I just got back from America. We had a great time seeing dozens of family and friends. Yet, every time I fly, I feel a pang of guilt. Well, pang might be overstating it, but definitely a twinge.
After all, a major part of my professional life is advocating for sustainable transport and taking action to increase travel options that are friendlier to the environment and society. I tend to practice what I preach as well. I have commuted by bicycle, by train, and now mainly work from home. I walk my daughter to school and my groceries home from the shops. There are many benefits to making such choices, but I would not shirk from saying that reducing my carbon footprint is one of those benefits. I have learned about and believed in climate change for decades.
Yet I continue to fly. Regularly. As do many others. And although I feel a twinge of guilt, I wouldn’t want to see air travel severely restricted, even as I want to see the nations and cities of the world come together to fight climate change. In fact, if flight was restricted, wouldn’t the coming together of nations for whatever purpose be restricted as well?
So what place does flight have in the future of movement? Is the recent trend of more flights to more places carrying more passengers set to continue? Or will it come to an abrupt halt in our lifetimes?
Many argue for the importance of air travel on economic grounds, but only 19% of airplane passengers are travelling for business.
Yet flying for tourism, cultural exchange, exploration, international experience and involvement is not bereft of value either, not least economic value. Even if that value accrues to other countries more than my own.
And I would argue that flying for family has inestimable value to the positive development of our world civilisation. I previously suggested (https://go-how.com/2014/04/14/flying-for-family/) that leisure travel to visit family rather than for pure tourism likely accounts for a greater percentage of air passengers than commonly considered. Over 8 million people or 13% of the resident population of the UK in 2014 were born elsewhere. It would be fair to assume that a large number of these people, whether UK citizens or not, have family outside the country to visit, perhaps regularly, even if they can’t all boast of the numbers I saw this trip.
So flight must have a future. But perhaps its future requires more endeavour to remove those twinges of guilt.
The car is accelerating towards new technologies much faster than the airplane, but there is some progress to report. A solar airplane has flown over halfway round the world and is soon to complete the rest of its journey; http://www.climaterealityproject.org/blog/three-unusual-ways-solar-soaring. Solar power is gaining traction in other areas of the sector as well.
Meanwhile, NASA and commercial aircraft manufacturers are reported to be researching the future of supersonic air travel, with the aim of not only economic viability, but less emissions too: http://www.independent.co.uk/news/uk/home-news/supersonic-flight-concordes-successors-are-in-the-works-15-years-on-from-the-paris-crash-10415912.html.
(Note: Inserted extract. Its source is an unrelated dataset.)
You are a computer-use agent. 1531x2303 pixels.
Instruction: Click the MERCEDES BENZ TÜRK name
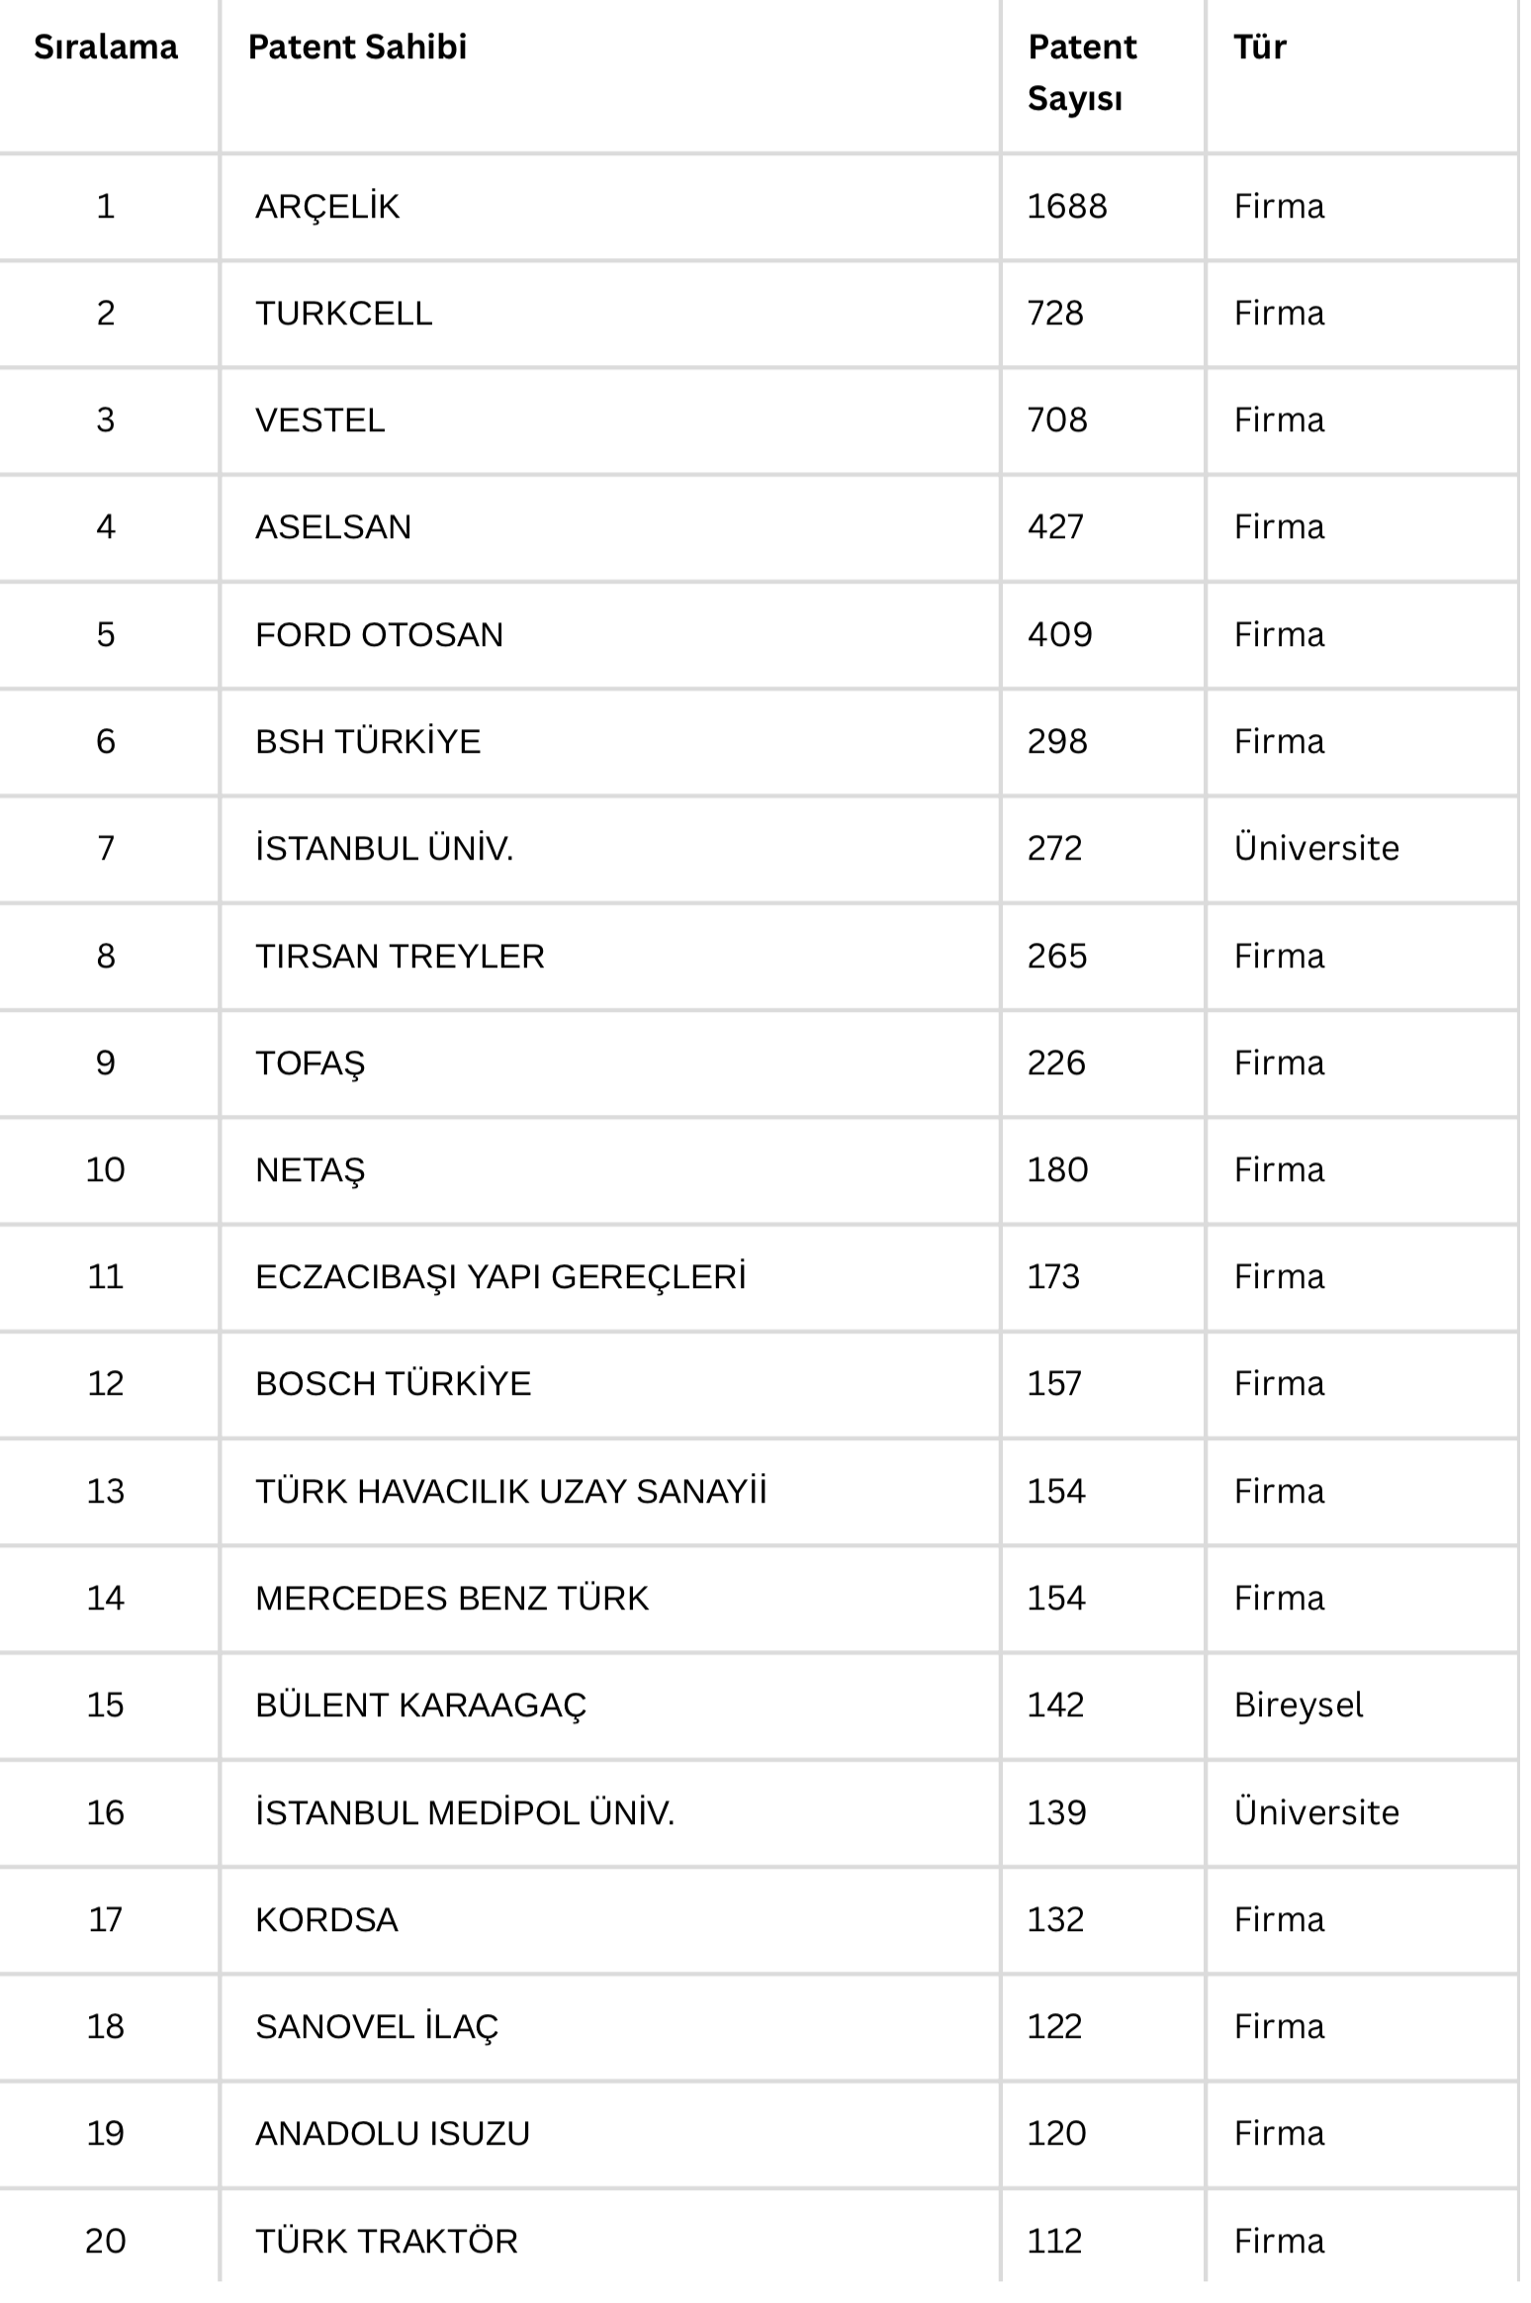click(452, 1599)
Trends in other forms of transport are emphasising the sharing economy and utilisation of idle capacity. With more cooperation between nations, cities and airlines, I am certain that air travel too could become more efficient. Whenever I read about the debate around hub airports and expanding London’s Heathrow, I always wonder what could be achieved if Heathrow, Amsterdam’s Schipol and Paris’ Charles de Gaulle airports could collaborate to better serve the flying public and the local communities, never mind the environment. If they no longer saw themselves as competitors, perhaps an analysis of flight paths and filling seats could translate to significant fuel savings. There could be apps that guide passengers to journey choices that enable flights and airports to operate at optimum capacity in near real-time. Such application of current technological trends and use of big data is surely more likely if conglomerates of airports are involved.
I would like to believe that human flight is a 21st century trend that is and can be sustained. But that will only be the case if air travel can supress its extensive emissions and I can fly, without the guilt.
It appears to me the days of unfilled planes is in the past which means that the airlines are cancelling flights or even routes to make sure their planes are full. Less guilt around!
I agree that I have found most planes I’m on very full indeed in recent years! However, I have heard stories of people who can and do fly off-season and regularly have an extra seat next to them.
Anecdotes aside, another interesting lack of efficiency arises when you don’t tick the ‘direct only’ box on flight searches. Why is it often cheaper to fly between London and New York or Boston not direct, but via places like Toronto, Canada and Frankfurt, Germany, adding many flight hours to your trip? (Versus Iceland, which would only be extra time to make the connection.) The short answer might be taxes and fees, but the longer one probably has to do with a lack of international coordination and prioritising competition between airports and airlines over efficiency.